*** Opening of Given data ***

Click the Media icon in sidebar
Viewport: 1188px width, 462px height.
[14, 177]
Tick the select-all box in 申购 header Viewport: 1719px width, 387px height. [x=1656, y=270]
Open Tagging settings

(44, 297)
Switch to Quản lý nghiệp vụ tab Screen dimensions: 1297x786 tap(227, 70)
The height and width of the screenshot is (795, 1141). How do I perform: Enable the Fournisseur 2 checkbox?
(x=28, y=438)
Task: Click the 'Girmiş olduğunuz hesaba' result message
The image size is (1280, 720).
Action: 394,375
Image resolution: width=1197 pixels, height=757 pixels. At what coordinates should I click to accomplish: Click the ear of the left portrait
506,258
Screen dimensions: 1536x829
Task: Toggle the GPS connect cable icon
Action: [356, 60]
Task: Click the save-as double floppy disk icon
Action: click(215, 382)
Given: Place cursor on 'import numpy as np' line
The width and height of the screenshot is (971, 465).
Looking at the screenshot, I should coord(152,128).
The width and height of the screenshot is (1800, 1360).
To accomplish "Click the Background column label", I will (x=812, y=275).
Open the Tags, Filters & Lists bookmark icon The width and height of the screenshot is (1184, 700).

*** Close of Given data ***

* [Directions for this task]:
Copy the full listing exactly.

* [Result for this task]:
Click the Media icon in sidebar
Viewport: 1188px width, 462px height.
[14, 177]
Tick the select-all box in 申购 header Viewport: 1719px width, 387px height. [x=1656, y=270]
Open Tagging settings

(44, 297)
Switch to Quản lý nghiệp vụ tab Screen dimensions: 1297x786 tap(227, 70)
The height and width of the screenshot is (795, 1141). How do I perform: Enable the Fournisseur 2 checkbox?
(x=28, y=438)
Task: Click the 'Girmiş olduğunuz hesaba' result message
The image size is (1280, 720).
Action: 394,375
Image resolution: width=1197 pixels, height=757 pixels. At what coordinates should I click to accomplish: Click the ear of the left portrait
506,258
Screen dimensions: 1536x829
Task: Toggle the GPS connect cable icon
Action: [356, 60]
Task: Click the save-as double floppy disk icon
Action: click(215, 382)
Given: Place cursor on 'import numpy as np' line
The width and height of the screenshot is (971, 465).
Looking at the screenshot, I should coord(152,128).
The width and height of the screenshot is (1800, 1360).
To accomplish "Click the Background column label", I will (x=812, y=275).
Open the Tags, Filters & Lists bookmark icon The width and height of the screenshot is (1184, 700).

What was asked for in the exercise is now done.